The species has a plump body and short rounded tail, and grows to a length of about 13.5 cm. The head appears large because of the slender neck and the large, cone-shaped crest. The head is largely grey, with a fine white, wavy line running from the cheek to the mantle. In males the forehead is red and the crest grey, while in females, both are grey. Body upper parts and wings are blackish, the feathers being edged with white or buff giving a scalloped effect. Underparts are grey, the tail and underwing dark, and the legs are grey or brown. The beak is long, slender and grey with a black tip, and the iris is chestnut. A gland of unknown function is on the back, the secretions from which sometimes stain the white rump.

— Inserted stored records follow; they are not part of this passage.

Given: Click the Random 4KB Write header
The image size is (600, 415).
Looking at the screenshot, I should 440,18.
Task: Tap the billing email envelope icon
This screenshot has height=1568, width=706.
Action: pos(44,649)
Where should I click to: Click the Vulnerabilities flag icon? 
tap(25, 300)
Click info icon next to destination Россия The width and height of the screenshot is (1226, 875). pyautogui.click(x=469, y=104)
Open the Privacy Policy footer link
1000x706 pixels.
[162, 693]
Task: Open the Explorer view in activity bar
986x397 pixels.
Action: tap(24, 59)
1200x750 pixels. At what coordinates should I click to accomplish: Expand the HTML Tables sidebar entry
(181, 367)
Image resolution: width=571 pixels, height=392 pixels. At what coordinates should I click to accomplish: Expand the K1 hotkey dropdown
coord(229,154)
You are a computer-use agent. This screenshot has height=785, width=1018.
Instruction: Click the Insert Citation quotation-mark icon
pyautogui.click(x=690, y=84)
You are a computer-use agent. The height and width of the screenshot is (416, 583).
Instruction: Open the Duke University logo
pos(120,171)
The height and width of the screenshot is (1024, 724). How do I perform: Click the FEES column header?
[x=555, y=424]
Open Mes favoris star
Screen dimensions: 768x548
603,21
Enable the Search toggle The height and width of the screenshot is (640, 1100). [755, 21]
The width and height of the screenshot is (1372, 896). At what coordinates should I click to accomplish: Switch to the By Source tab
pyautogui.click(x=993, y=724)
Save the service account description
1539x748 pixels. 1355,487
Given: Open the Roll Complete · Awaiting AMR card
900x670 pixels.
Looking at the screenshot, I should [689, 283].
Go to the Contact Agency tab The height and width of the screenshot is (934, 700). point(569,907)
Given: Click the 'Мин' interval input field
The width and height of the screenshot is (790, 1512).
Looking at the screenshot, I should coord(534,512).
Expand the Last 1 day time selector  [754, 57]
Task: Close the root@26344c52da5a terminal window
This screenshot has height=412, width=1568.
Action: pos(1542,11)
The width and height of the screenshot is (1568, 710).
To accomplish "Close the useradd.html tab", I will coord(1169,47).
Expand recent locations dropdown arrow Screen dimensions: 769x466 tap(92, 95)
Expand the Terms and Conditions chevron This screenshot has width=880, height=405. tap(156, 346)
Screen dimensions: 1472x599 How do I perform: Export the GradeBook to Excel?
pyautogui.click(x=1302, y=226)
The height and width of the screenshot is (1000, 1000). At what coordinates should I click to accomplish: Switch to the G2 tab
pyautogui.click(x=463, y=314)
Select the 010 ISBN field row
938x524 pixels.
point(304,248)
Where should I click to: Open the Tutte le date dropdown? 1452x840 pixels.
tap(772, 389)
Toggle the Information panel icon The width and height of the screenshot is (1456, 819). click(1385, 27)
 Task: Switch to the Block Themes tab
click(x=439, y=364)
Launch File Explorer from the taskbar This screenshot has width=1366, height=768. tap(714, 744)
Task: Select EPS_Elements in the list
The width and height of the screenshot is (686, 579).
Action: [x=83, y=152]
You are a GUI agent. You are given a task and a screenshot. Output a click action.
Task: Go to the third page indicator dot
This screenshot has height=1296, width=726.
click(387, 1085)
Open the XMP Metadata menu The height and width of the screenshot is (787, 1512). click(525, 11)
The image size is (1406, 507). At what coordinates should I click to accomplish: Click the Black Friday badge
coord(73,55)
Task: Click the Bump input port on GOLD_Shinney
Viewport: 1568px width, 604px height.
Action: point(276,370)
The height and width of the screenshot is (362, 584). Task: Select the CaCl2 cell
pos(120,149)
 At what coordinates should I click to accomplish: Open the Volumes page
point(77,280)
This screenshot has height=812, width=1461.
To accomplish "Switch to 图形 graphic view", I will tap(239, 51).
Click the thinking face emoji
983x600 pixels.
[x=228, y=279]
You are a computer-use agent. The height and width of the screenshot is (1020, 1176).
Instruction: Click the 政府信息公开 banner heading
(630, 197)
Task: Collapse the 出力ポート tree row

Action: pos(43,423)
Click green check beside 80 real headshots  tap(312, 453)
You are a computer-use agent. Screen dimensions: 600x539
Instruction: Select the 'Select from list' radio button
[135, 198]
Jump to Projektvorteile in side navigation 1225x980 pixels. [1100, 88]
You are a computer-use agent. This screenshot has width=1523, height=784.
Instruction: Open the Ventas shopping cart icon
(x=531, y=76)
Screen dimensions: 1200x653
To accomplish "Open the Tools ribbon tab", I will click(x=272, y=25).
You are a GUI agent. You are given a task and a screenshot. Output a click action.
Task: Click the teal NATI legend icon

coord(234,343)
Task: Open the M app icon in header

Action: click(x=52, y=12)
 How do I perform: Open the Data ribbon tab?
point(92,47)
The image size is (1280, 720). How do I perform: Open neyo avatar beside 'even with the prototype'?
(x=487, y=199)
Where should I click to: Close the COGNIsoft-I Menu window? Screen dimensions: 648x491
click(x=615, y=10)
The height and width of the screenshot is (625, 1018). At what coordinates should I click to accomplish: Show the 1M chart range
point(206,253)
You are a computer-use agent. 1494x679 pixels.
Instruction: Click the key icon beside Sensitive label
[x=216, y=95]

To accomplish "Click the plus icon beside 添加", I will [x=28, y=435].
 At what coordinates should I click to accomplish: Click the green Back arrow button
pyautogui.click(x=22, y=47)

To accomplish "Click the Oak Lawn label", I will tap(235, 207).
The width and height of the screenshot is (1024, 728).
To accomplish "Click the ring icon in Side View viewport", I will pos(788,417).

==Distribution and habitat==
This woodpecker is native to tropical southeastern Asia. Its range extends from southern Myanmar and peninsular Thailand and Malaysia, to Sumatra and Borneo. It is a resident species found in lowland and mid-elevation evergreen rainforests, particularly clearings and forest edges, also in plantations, bamboo thickets, cleared areas, wooded urban areas and cultivated land.

==Behaviour and ecology==
The grey-and-buff woodpecker is usually seen singly or in pairs, but sometimes occurs in mixed species flocks foraging in the canopy. It mainly feeds by gleaning rather than by drilling into the wood, the diet consisting of insects and fruit, including mistletoe (Loranthus) berries. The birds roost communally at night in shallow holes they excavate near each other in dead wood. Nesting takes place in deeper holes or crevices, the breeding season being between December and July.

==Status==
Although H. concretus occurs in a range of habitats, numbers are thought to be in gradual decline through loss of habitat, and it has become locally extinct in Singapore. It has a very large range and is generally described as being uncommon. The International Union for Conservation of Nature has assessed its conservation status as being of "least concern".